INDIANAPOLIS – Public Safety Director Troy Riggs says he’s ready to launch an efficiency team of police and community leaders to track the origins of youth violence, from its roots in school truancy through arrest and incarceration and the eventual return of the young offender back into his or her own neighborhood.
Riggs’ effort follows a violent first two months of 2013 where teens ran wild through downtown Indianapolis on Saturday nights, fighting police and themselves and firing off gunshots. Two other teens are charged in a cross-county crime spree that left one man dead in his driveway and another wounded while walking his dog.
“I think a lot of this is parental responsibility,” Mayor Greg Ballard told Fox 59, “and we might see if we can move in that direction to make them more accountable.”
During a monthly briefing with reporters, Riggs said he’s exploring options including tracking weapons from adults to children and forcing parents to pay restitution or participate in community service projects alongside their children. Other options include contacting public housing authorities to determine if public housing leases or Section 8 rent vouchers could be jeopardized if teens are arrested for crimes.
The Indianapolis Public Housing Agency has managed to cut major crimes by 23 percent since 2005 and realized an 81-percent decrease in homicides related to public housing and its residents.
Last year there were 163 arrests on IHA properties.
“Parents are looking for assistance. They’re looking for help.

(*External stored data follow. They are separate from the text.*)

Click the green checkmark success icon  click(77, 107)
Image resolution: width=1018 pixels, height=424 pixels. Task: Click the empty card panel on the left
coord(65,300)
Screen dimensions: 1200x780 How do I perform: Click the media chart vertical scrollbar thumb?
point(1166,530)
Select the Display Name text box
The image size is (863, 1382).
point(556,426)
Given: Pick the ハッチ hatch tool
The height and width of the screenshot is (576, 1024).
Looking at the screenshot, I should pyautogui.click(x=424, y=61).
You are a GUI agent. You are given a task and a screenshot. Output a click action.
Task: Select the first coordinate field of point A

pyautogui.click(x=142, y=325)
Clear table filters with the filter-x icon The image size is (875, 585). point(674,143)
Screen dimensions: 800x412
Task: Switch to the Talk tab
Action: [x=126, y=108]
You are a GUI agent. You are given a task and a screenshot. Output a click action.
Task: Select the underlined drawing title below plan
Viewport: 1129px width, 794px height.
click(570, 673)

They want, in many cases, this counseling,” said Rufus Myers, executive director of IHA. “They do not want their housing lease threatened because of the action of their teenage child.”
After a child is arrested, IHA sends letters to parents offering counseling in order to protect their public housing or Section 8 status.
“Most of our parents have responded to the counseling offer that we’ve given them, however, the second, third or fourth offense could lead them to be evicted,” Myers said.
Riggs said he wants to see police officers become more proactive by knocking on doors to tell parents and children IMPD is worried about their welfare.
On the city’s northwest side, officers are already doing that.
“I think in this office last year I had three moms who were pretty upset that we had been to their house and talked to them about what their child had been up,” said Commander Brian Mahone. “I’m okay with having those conversations because each one of those moms left here understanding that we all want the same thing and we want their kid to be successful.”
Riggs said he wants his violent crime team to develop a strategy to head off teenage trouble before the summer heats up.
Ballard agrees, saying he was surprised the downtown violence of January took off for three of four weekends with no advance notice.
“As this crept up I’m a little disappointed that we didn’t see this coming and act accordingly,” the mayor told Fox 59. “Instead it got to a certain point it never should’ve gotten to and I would suggest there were probably signs ahead of time that we should’ve seen and we didn’t actually see them.”
Top IMPD officials were briefed by the faith based community and other community leaders in the weeks before shots were fired downtown Jan. 26.